TEXT EXTRACT:
--- Start ---

1. The difference between initial and always.
2. The difference between blocking assinment and nonblocking assignment.
3. The difference between ifdef and generate.
4. The difference between forever, repeat, while, for, do-while.
5. The difference between flip-flop and latch.
 

Hi i want to know following verilog that
2. The difference between blocking assinment and nonblocking assignment.

The Verilog language has two forms of the procedural assignment statement: blocking and non-blocking. The two are distinguished by the = and <= assignment operators. The blocking assignment statement (= operator) acts much like in traditional programming languages. The whole statement is done before control passes on to the next statement. The non-blocking (<= operator) evaluates all the right-hand sides for the current time unit and assigns the left-hand sides at the end of the time unit. For example, the following Verilog program

// testing blocking and non-blocking assignment

module blocking;
reg [0:7] A, B;
initial begin: init1
A = 3;
#1 A = A + 1; // blocking procedural assignment
B = A + 1;

$display("Blocking: A= %b B= %b", A, B ); A = 3;
#1 A <= A + 1; // non-blocking procedural assignment
B <= A + 1;
#1 $display("Non-blocking: A= %b B= %b", A, B );
end
endmodule

produces the following output:
Blocking: A= 00000100 B= 00000101
Non-blocking: A= 00000100 B= 00000100

The effect is for all the non-blocking assignments to use the old values of the variables at the beginning of the current time unit and to assign the registers new values at the end of the current time unit. This reflects how register transfers occur in some hardware systems.

--- End ---

EXTRACTED RECORDS:

--- Start ---

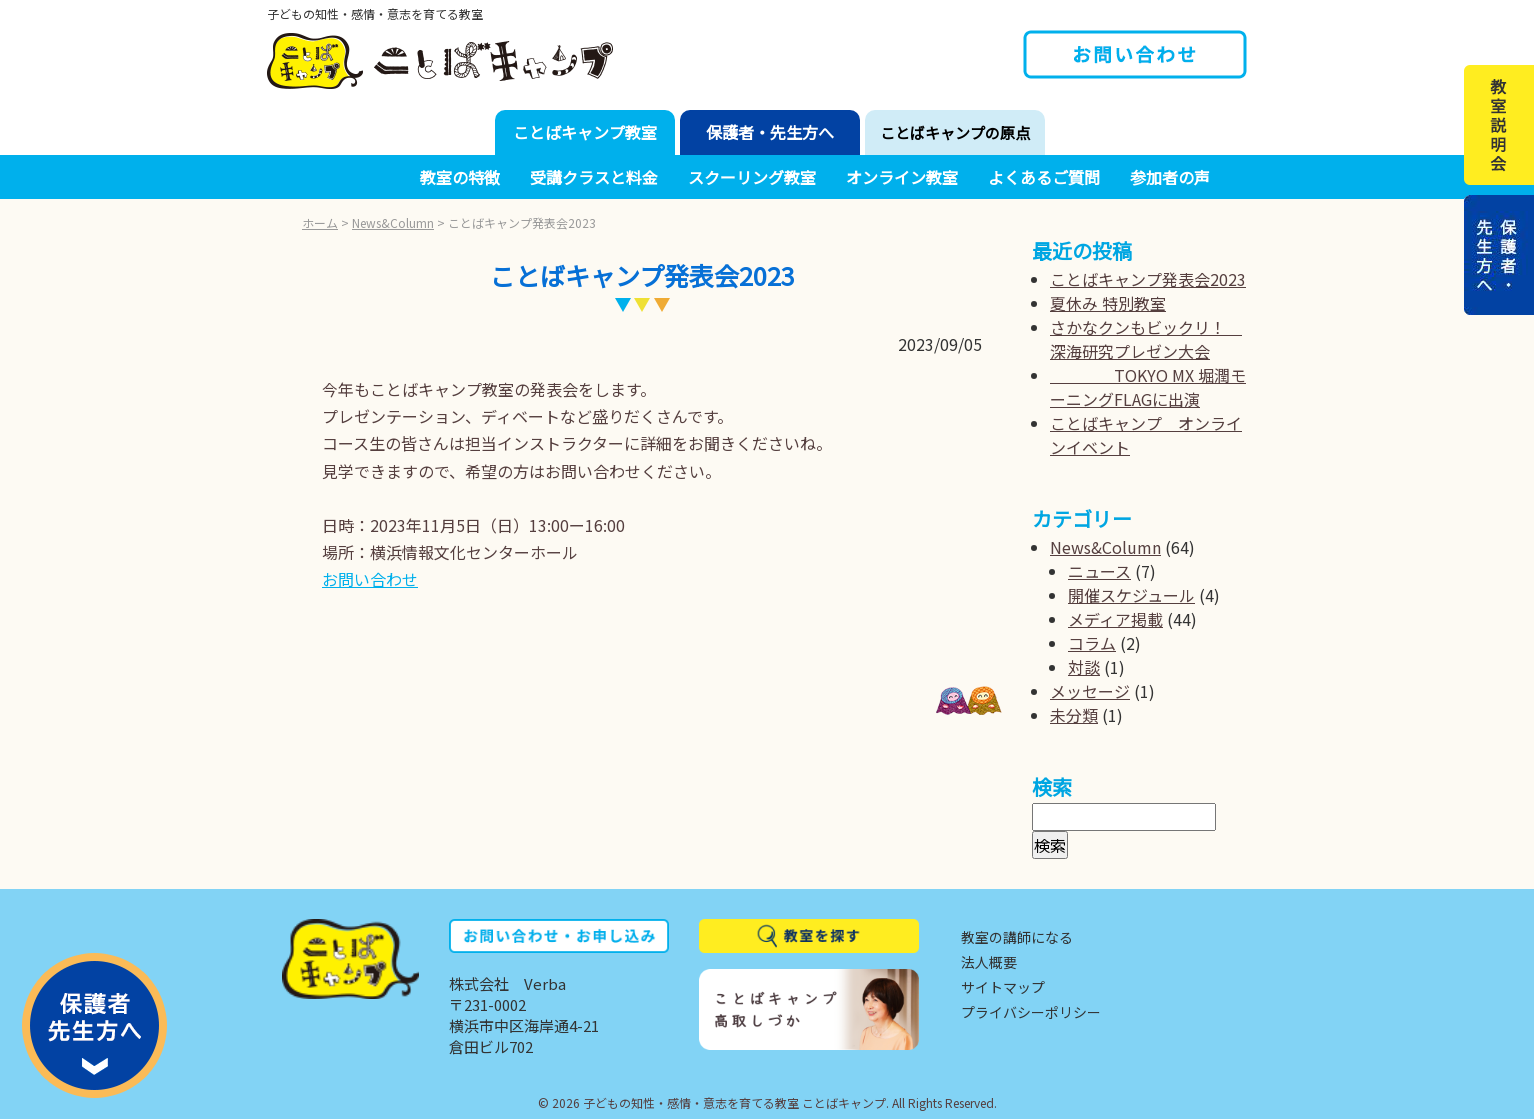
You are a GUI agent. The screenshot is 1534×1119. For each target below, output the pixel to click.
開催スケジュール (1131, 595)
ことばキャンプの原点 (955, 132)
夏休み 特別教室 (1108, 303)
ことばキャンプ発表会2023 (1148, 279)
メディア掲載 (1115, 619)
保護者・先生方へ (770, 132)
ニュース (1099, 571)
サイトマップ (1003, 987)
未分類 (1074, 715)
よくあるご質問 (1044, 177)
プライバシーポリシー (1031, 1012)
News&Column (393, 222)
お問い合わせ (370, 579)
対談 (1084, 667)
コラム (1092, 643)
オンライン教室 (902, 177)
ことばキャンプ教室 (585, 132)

--- End ---
--- Start ---

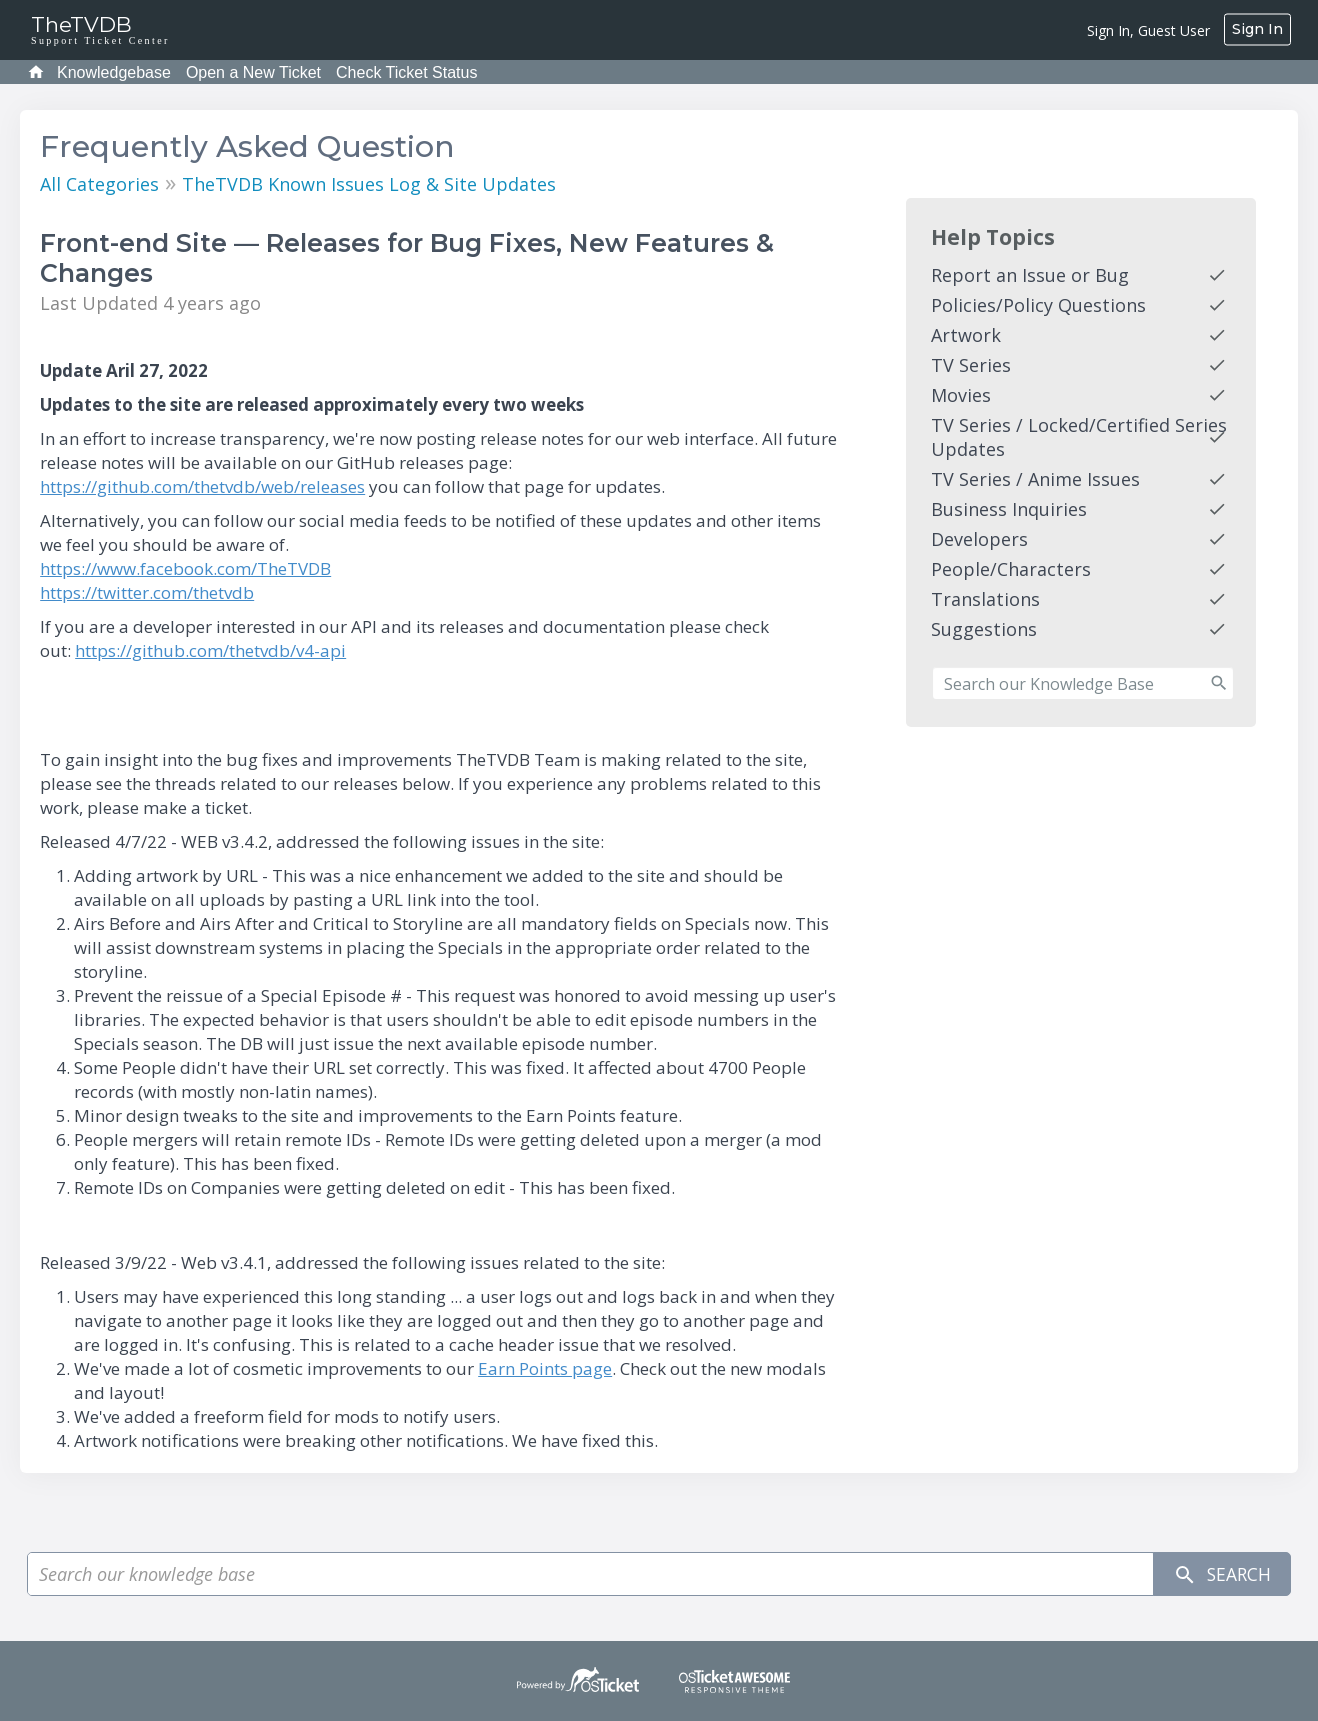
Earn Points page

--- End ---
--- Start ---

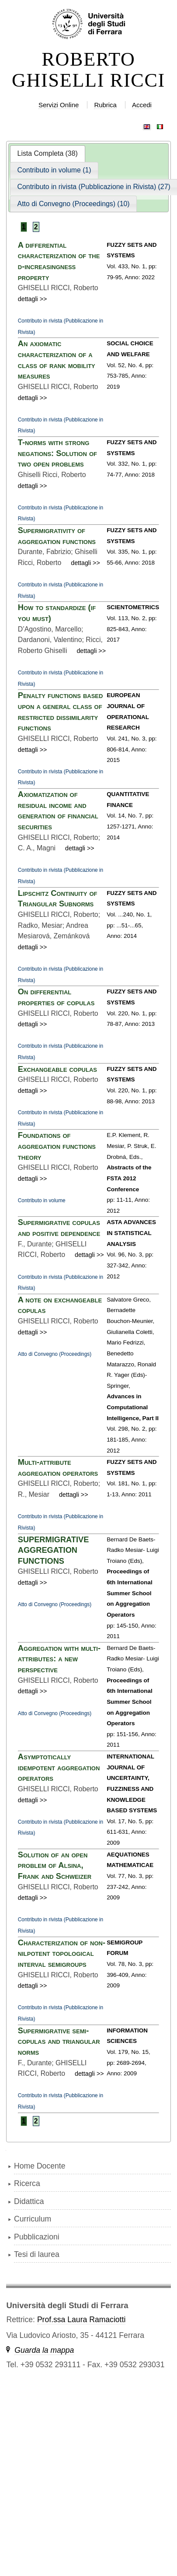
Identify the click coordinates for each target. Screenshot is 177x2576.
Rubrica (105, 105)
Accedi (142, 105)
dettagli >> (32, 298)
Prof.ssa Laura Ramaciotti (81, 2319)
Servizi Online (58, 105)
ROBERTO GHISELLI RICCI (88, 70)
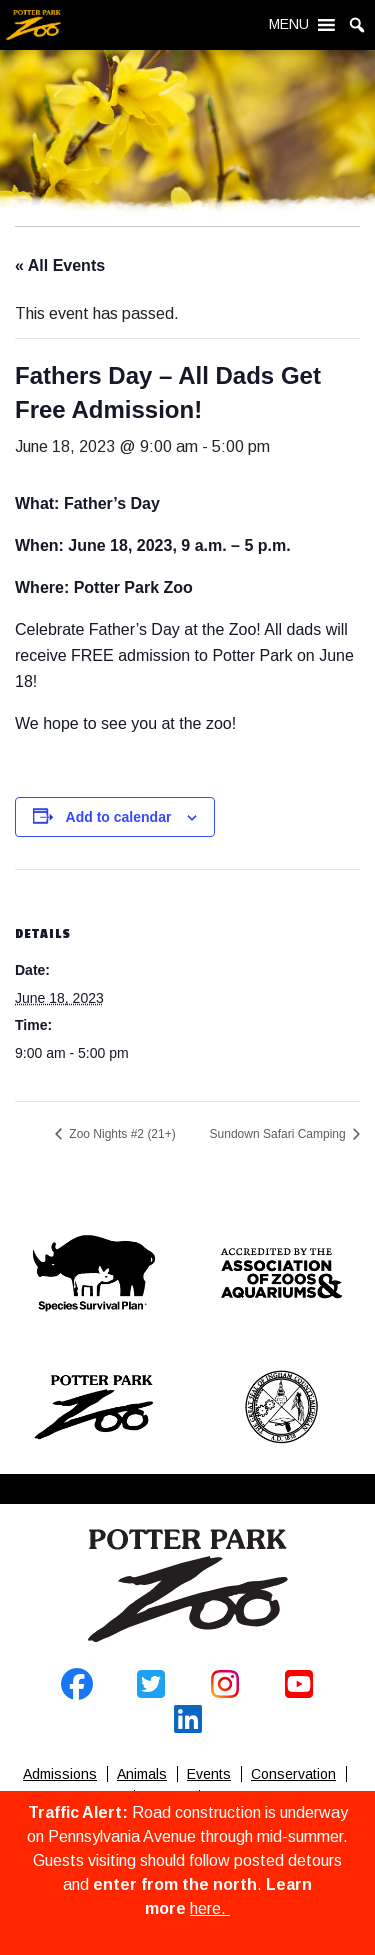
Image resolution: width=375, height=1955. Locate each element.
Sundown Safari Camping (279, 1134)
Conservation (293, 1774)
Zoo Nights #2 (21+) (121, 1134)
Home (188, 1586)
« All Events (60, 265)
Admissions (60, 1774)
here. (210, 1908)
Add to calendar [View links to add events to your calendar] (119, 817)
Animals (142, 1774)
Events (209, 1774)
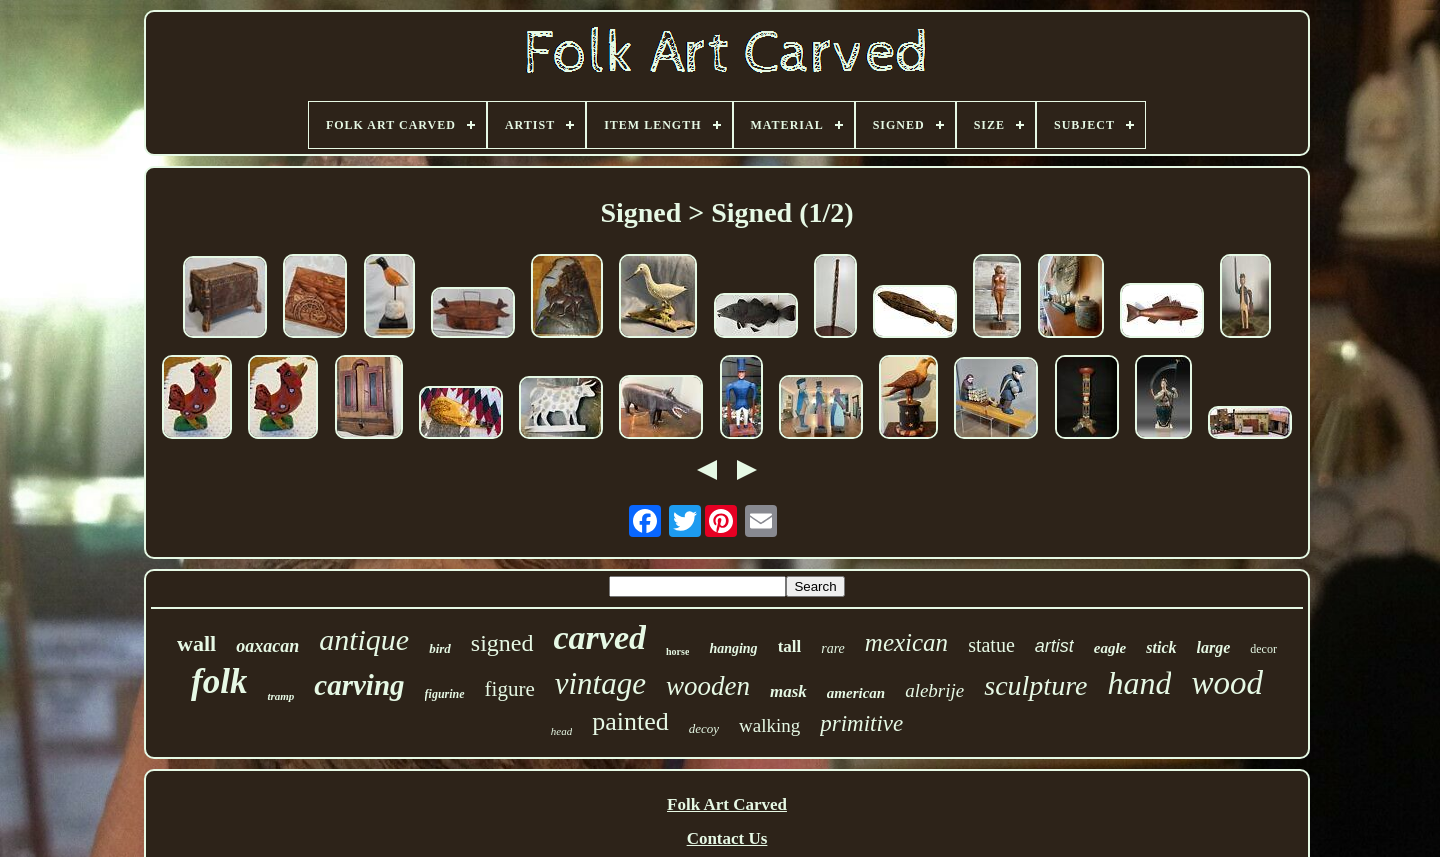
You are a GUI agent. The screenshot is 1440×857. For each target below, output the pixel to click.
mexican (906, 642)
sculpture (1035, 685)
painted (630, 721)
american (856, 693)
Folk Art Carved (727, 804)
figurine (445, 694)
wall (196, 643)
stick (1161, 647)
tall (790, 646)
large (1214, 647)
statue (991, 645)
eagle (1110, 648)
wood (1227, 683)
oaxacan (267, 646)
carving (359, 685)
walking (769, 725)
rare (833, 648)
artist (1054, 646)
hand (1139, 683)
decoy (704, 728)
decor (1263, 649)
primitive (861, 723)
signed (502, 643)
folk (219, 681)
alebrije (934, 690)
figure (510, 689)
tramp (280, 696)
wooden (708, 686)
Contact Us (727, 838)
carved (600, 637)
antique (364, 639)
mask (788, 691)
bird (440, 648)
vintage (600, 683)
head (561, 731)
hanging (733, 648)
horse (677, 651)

--- End ---

GIVEN REQUEST 1: Duplicate a passage of the Verilog excerpt: start at the words "3. The difference" and stop after "flip-flop and latch.".
GIVEN REQUEST 2: Can you pick up the Verilog excerpt after its final sentence and continue writing it?
The rows aren't needed for anything here.

WRITTEN RESPONSE 1:
3. The difference between ifdef and generate.
4. The difference between forever, repeat, while, for, do-while.
5. The difference between flip-flop and latch.

WRITTEN RESPONSE 2:
blocking procedural assignment is used for combinational logic and non-blocking procedural assignment for sequential
 

Initial Block will get executed only once start of the simulation.
Always Block will get executed when ever it meets the condition to enter always block.
 

Both latches and flip-flops are circuit elements whose output depends not only on the current inputs, but also on previous inputs and outputs.

The difference between a latch and a flip-flop is that a latch does not have a clock signal, whereas a flip-flop always does.Latches are asynchronous, which means that the output changes very soon after the input changes.A flip-flop is a synchronous version of the latch.
Latch is a level sensitive device and flip-flop is edge sensitive device. Latch is sensitive to glitches on enable pin, where as flip-flop is immune to gltiches.
Latches take less gates (also less power) to implement then flip-flops.
Latches are faster then flip-flops.

this is how the output of the two will differ:

the output of the latch will be the same as the data input as it does not have a clock signal whereas in a flipflop there would be a delay of one clock cycle to see the output.